▸ Your assignment: In the data below, find every line that has the string "Debt", and copy it.

▸ Materials provided:
=== Section Start ===

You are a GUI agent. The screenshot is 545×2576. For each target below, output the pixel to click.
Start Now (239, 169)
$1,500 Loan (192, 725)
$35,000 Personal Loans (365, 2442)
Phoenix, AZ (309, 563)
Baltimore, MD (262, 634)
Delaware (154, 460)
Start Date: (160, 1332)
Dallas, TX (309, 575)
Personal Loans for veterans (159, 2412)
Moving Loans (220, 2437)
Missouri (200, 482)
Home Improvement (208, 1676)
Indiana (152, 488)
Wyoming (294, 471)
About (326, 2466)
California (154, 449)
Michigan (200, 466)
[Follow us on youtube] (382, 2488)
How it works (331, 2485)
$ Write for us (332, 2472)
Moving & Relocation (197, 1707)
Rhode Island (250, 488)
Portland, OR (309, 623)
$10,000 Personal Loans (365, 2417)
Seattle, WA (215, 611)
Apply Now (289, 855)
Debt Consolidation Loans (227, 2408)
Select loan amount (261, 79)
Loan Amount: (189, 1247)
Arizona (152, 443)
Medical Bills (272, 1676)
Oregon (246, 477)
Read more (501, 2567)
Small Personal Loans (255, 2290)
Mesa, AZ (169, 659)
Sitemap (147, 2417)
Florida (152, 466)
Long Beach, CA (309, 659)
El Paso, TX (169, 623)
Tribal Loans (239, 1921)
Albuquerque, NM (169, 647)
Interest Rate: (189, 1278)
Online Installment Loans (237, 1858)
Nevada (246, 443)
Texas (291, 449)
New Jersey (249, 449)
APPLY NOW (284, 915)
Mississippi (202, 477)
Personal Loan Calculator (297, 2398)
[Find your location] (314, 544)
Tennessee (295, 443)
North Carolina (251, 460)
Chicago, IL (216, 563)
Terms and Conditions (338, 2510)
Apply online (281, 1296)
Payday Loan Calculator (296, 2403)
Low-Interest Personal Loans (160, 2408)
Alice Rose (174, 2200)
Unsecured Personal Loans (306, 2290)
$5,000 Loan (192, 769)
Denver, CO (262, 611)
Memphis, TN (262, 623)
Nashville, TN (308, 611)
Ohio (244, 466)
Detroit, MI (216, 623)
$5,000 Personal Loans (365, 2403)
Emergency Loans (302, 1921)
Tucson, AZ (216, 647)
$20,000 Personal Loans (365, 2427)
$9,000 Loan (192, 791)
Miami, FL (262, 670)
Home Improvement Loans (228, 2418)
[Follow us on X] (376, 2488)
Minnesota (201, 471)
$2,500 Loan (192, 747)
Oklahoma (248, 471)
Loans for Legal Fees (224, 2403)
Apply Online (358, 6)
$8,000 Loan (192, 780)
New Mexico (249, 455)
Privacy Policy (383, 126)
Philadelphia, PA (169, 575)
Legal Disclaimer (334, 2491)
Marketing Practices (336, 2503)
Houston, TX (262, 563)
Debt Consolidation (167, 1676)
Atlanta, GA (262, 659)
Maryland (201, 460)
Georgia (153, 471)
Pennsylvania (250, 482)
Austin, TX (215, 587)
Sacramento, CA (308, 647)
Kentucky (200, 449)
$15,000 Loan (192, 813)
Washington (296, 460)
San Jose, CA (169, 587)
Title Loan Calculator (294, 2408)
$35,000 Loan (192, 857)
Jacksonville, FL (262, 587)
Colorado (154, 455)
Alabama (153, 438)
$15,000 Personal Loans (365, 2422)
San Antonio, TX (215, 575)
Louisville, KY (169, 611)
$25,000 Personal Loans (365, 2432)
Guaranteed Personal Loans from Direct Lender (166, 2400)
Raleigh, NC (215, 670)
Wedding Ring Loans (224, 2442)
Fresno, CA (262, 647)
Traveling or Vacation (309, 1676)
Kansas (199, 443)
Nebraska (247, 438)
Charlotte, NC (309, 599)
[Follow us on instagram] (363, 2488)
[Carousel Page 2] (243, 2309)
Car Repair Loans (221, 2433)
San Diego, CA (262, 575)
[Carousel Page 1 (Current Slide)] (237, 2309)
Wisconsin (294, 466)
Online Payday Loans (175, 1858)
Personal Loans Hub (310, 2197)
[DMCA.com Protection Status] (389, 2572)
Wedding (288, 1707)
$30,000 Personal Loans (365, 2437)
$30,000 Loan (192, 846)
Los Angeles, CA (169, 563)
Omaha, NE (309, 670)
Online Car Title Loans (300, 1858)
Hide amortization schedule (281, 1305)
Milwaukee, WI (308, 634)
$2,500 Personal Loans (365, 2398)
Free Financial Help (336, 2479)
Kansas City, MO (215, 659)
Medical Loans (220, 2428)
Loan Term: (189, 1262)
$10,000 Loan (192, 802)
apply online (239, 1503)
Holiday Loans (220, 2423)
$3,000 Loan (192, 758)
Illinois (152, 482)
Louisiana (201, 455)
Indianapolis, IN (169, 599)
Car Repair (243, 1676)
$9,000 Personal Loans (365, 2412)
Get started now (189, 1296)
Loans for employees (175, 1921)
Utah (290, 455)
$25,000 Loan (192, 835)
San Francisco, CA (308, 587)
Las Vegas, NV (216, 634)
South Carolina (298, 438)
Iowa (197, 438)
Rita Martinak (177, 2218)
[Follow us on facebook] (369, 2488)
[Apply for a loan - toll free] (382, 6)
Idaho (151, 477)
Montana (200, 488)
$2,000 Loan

=== Section End ===

▸ Expected answer:
Debt Consolidation Loans (227, 2408)
Debt Consolidation (167, 1676)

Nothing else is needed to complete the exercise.